Markey and Manchin have been highly critical of the agency's lack of use of advisory committees when it comes to approving opioid medications, especially with regards to the pediatric approval of Purdue Pharma LP's OxyContin.
“The policy announced by the FDA would not have guaranteed an advisory panel for the OxyContin on the market today, or the two other recently-approved opioids—Hysingla and Targiniq—that have raised serious concerns from public health and medical experts,” Markey said. “The FDA needs to welcome outside expert advice and must convene expert advisory committees for all opioid approval decisions, period.”
Manchin credited the agency's decision “to finally start listening to the advice of its expert advisory committees.” However, he said the FDA should use the advisory committees' expert advice “for all opioid medications, including abuse-deterrent formulations, which are just as addictive and can be just as deadly as non-abuse deterrent opioids.”
Manchin said the FDA also needs to “commit to adhering to the recommendations that the advisory committee puts forward. In the past, I have been so frustrated with the FDA’s reluctance to accept its own advisory panels’ recommendations.”

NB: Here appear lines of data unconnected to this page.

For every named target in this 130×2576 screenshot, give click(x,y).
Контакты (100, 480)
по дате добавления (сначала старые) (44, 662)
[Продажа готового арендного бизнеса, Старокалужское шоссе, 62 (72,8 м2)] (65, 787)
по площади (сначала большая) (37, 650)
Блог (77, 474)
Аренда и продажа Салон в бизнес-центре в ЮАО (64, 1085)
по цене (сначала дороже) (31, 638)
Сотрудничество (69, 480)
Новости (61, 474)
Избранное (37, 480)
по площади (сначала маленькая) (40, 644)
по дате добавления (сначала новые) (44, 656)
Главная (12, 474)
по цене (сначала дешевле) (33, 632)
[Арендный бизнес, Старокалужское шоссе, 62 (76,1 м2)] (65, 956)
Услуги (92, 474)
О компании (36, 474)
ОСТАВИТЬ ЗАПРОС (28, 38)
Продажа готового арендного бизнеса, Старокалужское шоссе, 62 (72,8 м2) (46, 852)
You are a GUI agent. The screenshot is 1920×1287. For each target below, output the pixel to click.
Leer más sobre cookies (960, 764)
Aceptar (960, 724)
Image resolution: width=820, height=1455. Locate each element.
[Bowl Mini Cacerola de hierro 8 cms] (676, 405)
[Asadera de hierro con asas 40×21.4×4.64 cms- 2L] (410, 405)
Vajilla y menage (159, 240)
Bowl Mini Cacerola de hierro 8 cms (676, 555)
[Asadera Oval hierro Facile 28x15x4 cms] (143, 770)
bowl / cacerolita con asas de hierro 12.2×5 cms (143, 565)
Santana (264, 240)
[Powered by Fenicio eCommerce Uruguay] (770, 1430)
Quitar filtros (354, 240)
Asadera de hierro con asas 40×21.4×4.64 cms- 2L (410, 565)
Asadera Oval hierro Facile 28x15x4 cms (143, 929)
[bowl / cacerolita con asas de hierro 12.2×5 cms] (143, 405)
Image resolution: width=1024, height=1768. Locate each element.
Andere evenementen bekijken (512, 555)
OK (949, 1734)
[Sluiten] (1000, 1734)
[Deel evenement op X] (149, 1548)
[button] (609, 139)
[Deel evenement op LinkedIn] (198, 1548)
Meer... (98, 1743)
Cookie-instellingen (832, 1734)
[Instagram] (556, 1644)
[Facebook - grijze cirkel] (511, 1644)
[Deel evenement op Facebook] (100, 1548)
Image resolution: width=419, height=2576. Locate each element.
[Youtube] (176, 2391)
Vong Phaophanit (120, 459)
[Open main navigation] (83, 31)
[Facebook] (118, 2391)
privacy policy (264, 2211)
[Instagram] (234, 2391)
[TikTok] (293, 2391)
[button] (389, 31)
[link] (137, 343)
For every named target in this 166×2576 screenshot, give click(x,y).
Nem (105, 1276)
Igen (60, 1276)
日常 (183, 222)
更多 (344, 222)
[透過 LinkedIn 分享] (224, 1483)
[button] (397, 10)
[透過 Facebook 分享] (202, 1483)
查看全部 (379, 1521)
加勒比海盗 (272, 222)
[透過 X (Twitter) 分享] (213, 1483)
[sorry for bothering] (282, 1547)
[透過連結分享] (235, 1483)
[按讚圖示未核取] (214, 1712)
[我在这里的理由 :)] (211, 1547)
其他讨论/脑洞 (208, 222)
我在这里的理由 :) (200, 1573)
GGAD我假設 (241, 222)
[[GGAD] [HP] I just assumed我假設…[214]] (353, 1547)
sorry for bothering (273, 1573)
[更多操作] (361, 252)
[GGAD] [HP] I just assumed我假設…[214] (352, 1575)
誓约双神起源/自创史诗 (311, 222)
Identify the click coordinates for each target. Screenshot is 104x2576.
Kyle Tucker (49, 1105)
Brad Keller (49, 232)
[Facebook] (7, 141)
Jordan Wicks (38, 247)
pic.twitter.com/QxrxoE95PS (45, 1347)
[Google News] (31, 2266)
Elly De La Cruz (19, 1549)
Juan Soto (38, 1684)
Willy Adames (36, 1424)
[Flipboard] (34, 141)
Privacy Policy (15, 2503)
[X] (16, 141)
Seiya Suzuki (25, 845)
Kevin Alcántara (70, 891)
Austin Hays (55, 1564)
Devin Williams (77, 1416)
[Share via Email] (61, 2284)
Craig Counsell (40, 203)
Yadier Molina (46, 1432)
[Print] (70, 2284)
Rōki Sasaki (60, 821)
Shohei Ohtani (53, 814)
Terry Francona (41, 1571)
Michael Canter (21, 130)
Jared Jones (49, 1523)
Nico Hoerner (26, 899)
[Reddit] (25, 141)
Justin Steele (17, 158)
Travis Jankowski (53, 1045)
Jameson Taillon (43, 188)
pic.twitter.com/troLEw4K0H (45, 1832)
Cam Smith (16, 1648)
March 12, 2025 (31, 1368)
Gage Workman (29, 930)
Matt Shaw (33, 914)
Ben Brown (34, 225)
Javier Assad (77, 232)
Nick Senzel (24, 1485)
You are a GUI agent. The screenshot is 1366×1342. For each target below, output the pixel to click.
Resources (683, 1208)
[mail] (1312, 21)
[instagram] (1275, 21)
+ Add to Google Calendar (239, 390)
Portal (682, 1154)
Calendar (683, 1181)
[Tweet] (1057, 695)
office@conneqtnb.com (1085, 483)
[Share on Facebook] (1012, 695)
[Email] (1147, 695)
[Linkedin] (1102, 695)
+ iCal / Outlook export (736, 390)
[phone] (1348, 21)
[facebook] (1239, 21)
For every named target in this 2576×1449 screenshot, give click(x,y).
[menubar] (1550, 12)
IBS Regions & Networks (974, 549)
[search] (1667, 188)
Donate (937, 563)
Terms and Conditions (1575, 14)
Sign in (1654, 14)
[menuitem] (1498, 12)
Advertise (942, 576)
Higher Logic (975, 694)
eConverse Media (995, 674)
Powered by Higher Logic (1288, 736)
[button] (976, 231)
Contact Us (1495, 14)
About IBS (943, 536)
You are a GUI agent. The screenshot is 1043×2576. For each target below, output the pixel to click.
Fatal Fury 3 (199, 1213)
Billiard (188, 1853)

Manchin specifically referenced Zohydro, a pure hydrocodone painkiller manufactured by Zogenix Inc. The FDA overruled its own advisory panel when it approved Zohydro in 2013. The agency's advisory committee voted 11-2 against approval.
Wolfe said he thinks the agency's policy change was made in order to try to appease Califf's detractors, and it still isn't nearly strong enough.
“If this issue is so important, why did they have to wait until someone put a hold [on Califf]?” Wolfe said. “Why didn’t it happen two, four, six months ago? This isn’t a new problem.”
During a Feb. 4 conference call announcing the policy changes, Califf addressed the pressure from lawmakers but didn't specifically mention the senators' holding up the confirmation.
“We heard what Congress had to say,” Califf said. “That kind of pressure, when it's put on for general policy issues, helps us think. So we stepped back and thought about it”.
No vote on the nomination has been scheduled.